A brand new assertion from the Securities and Alternate Fee (SEC) defined that the regulator’s X account was compromised after a risk actor was capable of acquire management of the cellphone quantity related to the account, in a SIM-swapping cyberattack.
SIM-swapping assaults are a standard method for risk actors to hijack social media accounts, crypto wallets, and extra.
The SEC admitted its employees deliberately disabled multi-factor authentication (MFA) protections on the X account in July 2023 after there was a difficulty accessing the @SEC.gov deal with.
“As soon as entry was reestablished, MFA remained disabled till employees reenabled it after the account was compromised on January 9,” the SEC stated in its assertion on Jan. 22. “MFA presently is enabled for all SEC social media accounts that supply it.”
The SEC X account was breached on Jan. 9 by crypto hackers who posted a message relating to Bitcoin ETFs, which briefly triggered the worth of Bitcoin to spike.
Federal legislators have referred to as for inquiries into the incident and investigations are ongoing by companies together with the SEC Inspector Basic, the Federal Bureau of Investigations (FBI), Division of Justice (DoJ), and Cybersecurity and Infrastructure Safety Company (CISA), the assertion stated.
SIM Swapping Protection Is Difficult
SIM swapping, particularly, is hard to defend towards, Will Glazier, director of risk analysis for Cequence Safety, stated in a press release.
“The act of social engineering of convincing the telecom worker(s) to port over a cellphone quantity is definitely one of many final steps within the assault chain,” Glazier stated. “Earlier than that happens, attackers continuously attempt to abuse APIs, a lot of that are publicly uncovered to the web with no authentication, by design, as a result of they permit enterprise development.”
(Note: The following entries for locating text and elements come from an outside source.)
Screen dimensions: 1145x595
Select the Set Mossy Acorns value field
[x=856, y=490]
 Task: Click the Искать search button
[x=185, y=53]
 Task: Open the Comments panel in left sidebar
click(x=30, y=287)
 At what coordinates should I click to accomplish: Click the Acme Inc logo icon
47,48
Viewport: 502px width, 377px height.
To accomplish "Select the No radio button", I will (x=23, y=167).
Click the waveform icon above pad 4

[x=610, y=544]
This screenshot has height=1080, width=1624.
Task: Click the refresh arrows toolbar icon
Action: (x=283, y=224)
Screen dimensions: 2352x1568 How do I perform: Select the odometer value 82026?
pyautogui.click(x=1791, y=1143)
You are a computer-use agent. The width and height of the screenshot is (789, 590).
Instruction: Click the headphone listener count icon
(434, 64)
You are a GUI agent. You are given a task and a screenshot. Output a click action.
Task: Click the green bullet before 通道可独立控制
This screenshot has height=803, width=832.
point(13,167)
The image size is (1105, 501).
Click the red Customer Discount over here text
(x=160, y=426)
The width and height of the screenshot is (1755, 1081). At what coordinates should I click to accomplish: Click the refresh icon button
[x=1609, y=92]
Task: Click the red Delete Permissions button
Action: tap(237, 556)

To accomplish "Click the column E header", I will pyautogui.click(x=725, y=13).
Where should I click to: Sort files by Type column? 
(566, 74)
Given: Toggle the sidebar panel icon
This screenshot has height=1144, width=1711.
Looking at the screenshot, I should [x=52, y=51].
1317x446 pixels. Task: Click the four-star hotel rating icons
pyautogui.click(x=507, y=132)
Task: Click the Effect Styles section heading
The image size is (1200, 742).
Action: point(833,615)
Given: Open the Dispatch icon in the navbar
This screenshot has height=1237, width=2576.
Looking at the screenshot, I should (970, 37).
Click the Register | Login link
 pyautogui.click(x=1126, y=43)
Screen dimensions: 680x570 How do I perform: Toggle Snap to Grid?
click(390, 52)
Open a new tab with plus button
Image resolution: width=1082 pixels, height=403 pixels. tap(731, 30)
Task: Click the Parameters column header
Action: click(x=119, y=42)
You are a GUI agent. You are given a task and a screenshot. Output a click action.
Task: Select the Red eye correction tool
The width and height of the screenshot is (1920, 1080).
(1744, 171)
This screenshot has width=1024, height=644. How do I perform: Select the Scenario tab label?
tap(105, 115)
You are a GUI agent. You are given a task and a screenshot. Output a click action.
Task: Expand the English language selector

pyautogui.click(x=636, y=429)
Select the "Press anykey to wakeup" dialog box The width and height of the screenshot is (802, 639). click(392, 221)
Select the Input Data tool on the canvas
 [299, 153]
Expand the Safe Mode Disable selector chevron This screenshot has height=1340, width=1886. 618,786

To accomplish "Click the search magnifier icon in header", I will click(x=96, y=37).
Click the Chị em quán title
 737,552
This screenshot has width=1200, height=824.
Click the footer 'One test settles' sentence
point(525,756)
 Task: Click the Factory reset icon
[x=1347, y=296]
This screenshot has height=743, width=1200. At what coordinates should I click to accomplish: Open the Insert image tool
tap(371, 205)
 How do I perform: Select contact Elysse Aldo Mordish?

He added that wi-fi carriers deliberately make it simple to maneuver a selected cellphone quantity to a competing service to make it simple for customers to make a swap to a brand new community.
“Attackers can study which cellphone numbers belong to which carriers, by studying which cellphone numbers should not eligible to be ported over, as a result of they already belong to stated service,” he defined.